====== Stored data

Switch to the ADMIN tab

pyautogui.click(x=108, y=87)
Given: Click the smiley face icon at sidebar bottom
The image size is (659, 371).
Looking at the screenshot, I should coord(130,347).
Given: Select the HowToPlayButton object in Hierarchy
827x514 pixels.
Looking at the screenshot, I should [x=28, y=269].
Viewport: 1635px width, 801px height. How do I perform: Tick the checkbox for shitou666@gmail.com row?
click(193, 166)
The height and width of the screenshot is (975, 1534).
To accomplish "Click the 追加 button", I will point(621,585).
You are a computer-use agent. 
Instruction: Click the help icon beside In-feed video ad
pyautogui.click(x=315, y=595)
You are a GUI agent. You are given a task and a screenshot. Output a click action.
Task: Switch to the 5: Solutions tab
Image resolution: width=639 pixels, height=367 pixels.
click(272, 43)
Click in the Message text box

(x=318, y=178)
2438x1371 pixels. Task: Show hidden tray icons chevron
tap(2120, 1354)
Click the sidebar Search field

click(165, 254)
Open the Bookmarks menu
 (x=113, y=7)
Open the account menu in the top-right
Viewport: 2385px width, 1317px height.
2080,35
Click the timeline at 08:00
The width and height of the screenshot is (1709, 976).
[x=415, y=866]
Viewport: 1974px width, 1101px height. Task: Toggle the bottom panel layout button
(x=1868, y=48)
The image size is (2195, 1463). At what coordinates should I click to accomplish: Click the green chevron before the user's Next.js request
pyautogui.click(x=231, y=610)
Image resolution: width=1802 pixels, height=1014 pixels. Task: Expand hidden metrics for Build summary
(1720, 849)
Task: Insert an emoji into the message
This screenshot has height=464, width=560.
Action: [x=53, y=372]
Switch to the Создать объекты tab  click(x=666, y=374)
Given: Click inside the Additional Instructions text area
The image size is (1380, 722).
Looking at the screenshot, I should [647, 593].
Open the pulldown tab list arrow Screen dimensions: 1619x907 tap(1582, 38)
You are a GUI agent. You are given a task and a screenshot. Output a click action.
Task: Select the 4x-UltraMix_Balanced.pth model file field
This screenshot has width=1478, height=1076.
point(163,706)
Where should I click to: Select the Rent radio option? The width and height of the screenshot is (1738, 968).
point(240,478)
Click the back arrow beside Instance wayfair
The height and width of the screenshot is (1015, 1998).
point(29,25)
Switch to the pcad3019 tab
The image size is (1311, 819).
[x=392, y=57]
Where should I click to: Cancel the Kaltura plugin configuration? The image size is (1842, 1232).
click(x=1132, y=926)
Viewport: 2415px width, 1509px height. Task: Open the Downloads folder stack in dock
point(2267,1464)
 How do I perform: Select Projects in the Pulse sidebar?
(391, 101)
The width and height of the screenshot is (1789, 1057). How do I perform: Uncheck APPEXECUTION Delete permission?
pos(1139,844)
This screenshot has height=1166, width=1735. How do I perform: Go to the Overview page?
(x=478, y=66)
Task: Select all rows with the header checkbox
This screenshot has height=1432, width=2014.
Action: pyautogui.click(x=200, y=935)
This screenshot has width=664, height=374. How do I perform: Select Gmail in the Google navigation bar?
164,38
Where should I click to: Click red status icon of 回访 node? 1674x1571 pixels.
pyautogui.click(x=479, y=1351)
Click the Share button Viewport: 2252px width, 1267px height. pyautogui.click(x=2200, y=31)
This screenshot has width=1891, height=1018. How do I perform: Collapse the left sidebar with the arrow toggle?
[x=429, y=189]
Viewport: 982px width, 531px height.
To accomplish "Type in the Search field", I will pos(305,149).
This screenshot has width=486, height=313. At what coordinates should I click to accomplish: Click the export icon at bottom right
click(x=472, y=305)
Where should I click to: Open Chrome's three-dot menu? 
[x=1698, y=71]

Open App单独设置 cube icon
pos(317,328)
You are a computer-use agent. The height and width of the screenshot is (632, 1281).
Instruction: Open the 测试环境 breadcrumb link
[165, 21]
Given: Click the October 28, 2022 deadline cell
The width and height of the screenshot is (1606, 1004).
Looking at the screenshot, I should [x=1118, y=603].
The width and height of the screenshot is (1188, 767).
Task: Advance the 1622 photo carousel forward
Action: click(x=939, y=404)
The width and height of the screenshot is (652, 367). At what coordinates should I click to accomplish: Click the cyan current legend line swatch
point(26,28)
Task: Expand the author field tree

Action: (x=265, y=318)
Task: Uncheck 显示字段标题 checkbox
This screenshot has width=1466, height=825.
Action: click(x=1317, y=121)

============

## To do
Copy the lines from the entries above in which the word "computer" appears.

## Answer below
You are a computer-use agent. 
You are a computer-use agent. The height and width of the screenshot is (632, 1281).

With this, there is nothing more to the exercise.